Los inconvenientes de la madrugación

Lengua de lagartija


Pobre Gregorio Samsa, cuando lo visité estaba, con la espalda contra el suelo, en aquel vetusto piso del centro de Praga. Todavía movía las patitas, pero una multitud de hormigas rojas se ensañaban con su vientre, arrancándole pedacitos de carne para llevárselos al hormiguero. Al fin pude oír su voz de coleóptero: «acaba conmigo, amigo, antes de que lo hagan estos malditos insectos». Estuve por decirle que ahora él también era un insecto, así mismo que la contigüidad de los vocablos «conmigo» y «amigo» generaban una monstruosa cacofonía, pero me limité a aplastarlo con la suela del zapato.

Cuando volví a la calle me detuve unos minutos ante el escaparate del establecimiento del señor Kafka padre. Un maniquí vestido con falda escocesa me guiño el ojo, entonces, de repente, sentí todo el peso de la vejez que se me había echado encima. «¡Maldita segunda ley de la termodinámica! —murmuré—. ¡Maldita sea la entropía y la madre que la parió!».

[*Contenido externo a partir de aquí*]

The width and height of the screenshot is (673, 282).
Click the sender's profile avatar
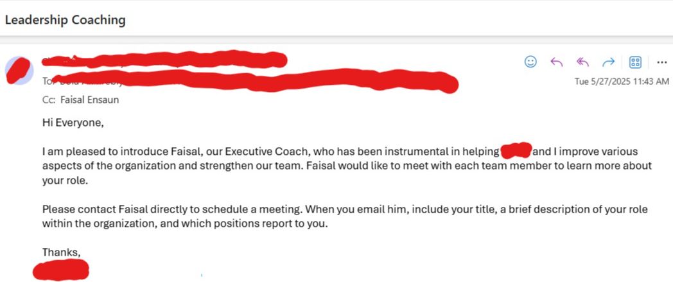tap(19, 71)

Lo cierto es que resulta peligroso despertarse muy temprano por la mañana, por eso yo nunca me levanto antes de las nueve de la noche; me lavo la cara, me pongo brillantina en el cabello y salgo para el cabaré. Conozco a una persona que al despertar se encontró convertido en polilla, otra que se había transformado en mosca de la fruta, y otra que despertó hecho una tenia saginata (lombriz solitaria). Vivió el resto de sus días metido en las tripas de su prima, la soltera.